Math administers more than pure calculations

Al Solecki, columnist

Good for you! You’ve voluntarily begun reading something that has the word “math” in it! Honestly even getting this far is a feat. Go you! Obviously some people truly love math, and that’s awesome, but for others it is the complete opposite.

Math. The Blob, the Gremlin, the Babadook lurking in the shadows. It’s something that haunts you at your desk and blemishes your Powerschool home screen. If that’s you, you’re probably not even thrilled to be reading this. However, I just want to share with you why math can be incredibly beautiful, and why it’s worth putting yourself through the struggle of learning it.

Math, in general, is all about relationships. It’s about looking at something–a data table, a graph, a series, a physical motion–and trying to see the codes behind it. Formulas, while they seem to make everything more complex and over-garnished, are really just our way of peeling back what we see with our eyes and figuring out what’s really going on.

Surprisingly (or not), a lot more is going on than we might notice upon first glance. Last year, after leaving my calculus classroom, I went to English and was surprised to find that the activity we were doing was incredibly mathematical.
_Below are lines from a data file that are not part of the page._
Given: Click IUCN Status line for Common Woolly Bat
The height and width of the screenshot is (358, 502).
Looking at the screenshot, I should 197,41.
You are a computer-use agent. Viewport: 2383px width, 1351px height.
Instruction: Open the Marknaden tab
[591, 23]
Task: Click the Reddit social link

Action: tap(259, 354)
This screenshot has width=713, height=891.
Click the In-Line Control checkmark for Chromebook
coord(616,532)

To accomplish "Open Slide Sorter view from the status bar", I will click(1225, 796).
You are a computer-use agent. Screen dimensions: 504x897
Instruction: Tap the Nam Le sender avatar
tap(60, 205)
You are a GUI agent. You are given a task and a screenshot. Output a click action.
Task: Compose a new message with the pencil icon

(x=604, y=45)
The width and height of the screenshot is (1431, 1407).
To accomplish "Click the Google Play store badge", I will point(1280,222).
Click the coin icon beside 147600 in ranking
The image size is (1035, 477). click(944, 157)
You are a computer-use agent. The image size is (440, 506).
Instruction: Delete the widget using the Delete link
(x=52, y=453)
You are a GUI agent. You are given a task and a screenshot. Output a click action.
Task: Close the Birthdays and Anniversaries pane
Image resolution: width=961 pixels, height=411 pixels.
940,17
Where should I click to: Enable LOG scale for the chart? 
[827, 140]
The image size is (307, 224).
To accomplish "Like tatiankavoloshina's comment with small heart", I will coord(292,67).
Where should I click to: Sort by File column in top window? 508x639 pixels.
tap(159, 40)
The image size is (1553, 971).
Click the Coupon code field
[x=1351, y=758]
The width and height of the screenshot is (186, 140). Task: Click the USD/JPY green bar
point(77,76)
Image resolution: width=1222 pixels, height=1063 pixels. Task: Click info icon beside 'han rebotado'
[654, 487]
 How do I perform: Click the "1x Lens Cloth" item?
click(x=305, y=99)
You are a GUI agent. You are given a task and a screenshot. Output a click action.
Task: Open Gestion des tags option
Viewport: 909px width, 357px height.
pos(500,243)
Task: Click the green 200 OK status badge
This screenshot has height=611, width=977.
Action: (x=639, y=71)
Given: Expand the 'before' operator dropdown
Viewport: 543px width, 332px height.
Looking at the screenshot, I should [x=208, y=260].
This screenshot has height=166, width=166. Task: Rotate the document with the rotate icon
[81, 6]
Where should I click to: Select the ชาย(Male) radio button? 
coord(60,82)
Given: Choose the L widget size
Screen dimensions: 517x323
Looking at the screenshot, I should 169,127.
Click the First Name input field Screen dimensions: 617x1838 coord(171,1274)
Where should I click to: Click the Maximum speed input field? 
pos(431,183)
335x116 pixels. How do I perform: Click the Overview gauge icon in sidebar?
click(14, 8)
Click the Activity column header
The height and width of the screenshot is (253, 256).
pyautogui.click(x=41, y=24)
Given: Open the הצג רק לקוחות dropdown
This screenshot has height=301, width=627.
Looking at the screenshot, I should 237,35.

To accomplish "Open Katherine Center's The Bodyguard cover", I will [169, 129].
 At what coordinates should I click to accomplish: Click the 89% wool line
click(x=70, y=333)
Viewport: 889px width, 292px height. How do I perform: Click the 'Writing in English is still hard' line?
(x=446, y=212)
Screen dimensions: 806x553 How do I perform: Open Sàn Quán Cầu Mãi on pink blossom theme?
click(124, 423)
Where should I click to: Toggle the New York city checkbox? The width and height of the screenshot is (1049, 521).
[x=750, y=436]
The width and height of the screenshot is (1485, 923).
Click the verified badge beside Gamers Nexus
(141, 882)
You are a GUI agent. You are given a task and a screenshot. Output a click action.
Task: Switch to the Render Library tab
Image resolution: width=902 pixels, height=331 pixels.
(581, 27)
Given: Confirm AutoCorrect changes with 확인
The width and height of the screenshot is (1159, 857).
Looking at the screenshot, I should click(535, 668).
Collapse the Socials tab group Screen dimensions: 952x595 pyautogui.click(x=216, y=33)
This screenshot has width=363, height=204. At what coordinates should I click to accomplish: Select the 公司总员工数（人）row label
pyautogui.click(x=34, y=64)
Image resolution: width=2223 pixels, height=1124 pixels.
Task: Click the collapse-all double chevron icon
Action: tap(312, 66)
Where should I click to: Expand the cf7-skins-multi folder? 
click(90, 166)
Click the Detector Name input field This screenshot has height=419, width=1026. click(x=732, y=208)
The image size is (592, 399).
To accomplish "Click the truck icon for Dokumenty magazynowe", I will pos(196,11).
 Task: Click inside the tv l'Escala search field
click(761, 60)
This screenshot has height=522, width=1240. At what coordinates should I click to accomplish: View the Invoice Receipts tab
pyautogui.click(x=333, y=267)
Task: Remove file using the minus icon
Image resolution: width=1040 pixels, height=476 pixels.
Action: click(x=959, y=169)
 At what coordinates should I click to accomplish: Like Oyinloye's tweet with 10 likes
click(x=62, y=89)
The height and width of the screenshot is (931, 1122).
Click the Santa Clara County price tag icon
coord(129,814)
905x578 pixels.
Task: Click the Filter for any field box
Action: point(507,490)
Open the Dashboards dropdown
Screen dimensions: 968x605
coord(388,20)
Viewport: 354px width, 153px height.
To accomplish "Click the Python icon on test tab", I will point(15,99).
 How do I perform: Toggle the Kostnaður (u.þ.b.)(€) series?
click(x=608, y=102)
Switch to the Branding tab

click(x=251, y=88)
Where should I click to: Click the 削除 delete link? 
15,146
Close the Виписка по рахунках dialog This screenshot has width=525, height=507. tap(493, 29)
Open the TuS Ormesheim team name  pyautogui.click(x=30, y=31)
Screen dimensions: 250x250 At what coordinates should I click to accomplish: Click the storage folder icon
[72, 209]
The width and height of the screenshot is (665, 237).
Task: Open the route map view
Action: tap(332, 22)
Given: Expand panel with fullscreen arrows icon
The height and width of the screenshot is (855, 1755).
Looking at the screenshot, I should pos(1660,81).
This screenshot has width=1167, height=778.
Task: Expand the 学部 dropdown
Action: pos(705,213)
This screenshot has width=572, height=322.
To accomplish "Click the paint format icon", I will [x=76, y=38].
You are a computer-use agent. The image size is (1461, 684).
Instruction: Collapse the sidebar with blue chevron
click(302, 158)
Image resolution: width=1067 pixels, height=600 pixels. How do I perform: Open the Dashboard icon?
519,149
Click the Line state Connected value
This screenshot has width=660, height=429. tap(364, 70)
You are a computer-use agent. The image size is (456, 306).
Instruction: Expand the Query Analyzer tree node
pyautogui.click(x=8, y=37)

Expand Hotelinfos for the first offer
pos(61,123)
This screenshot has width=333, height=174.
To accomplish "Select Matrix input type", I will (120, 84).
We were asked to read a passage and analyze what exactly the author did with his words–how he arranged them, which words he used, the punctuation–and explain what we can derive about the meaning of the passage from the structure of the writing. In other words, how do these snapshots in time–a word, a sentence structure–reveal a trend about where the author is trying to take us?

That’s calculus. Looking at a snapshot in time–a coordinate point–and asking it to tell you about where the graph is going. Finding the significance and implications of a single word choice or punctuation in a passage is like looking for the tangent line and imagining where you could be going based on where you are.

I think one reason kids tend to dislike math so much is because it’s easy to separate yourself from the utility of it. Maybe you’re not “going into” math; so why are you torturing yourself with it, right?

I’d argue that learning math–like learning anything–just makes you a better thinker. It’s mental gymnastics. It’s relationships. It’s about teaching yourself how to learn, how to think and how to analyze. Since that day in English, the things we do in other classes have seemed more meaningful because I’m able to draw connections that, if nothing else, are just beautiful to notice.

It’s hard to convince someone to like something because whether or not you like something is entirely your decision–and frankly, not really a priority of mine. What I’d hope we all might be able to do, however, is not give up on learning something just because it’s not what personally interests us the most.

Any time you’re doing something that makes you uncomfortable, you’re growing, and you never know where that growth might take you.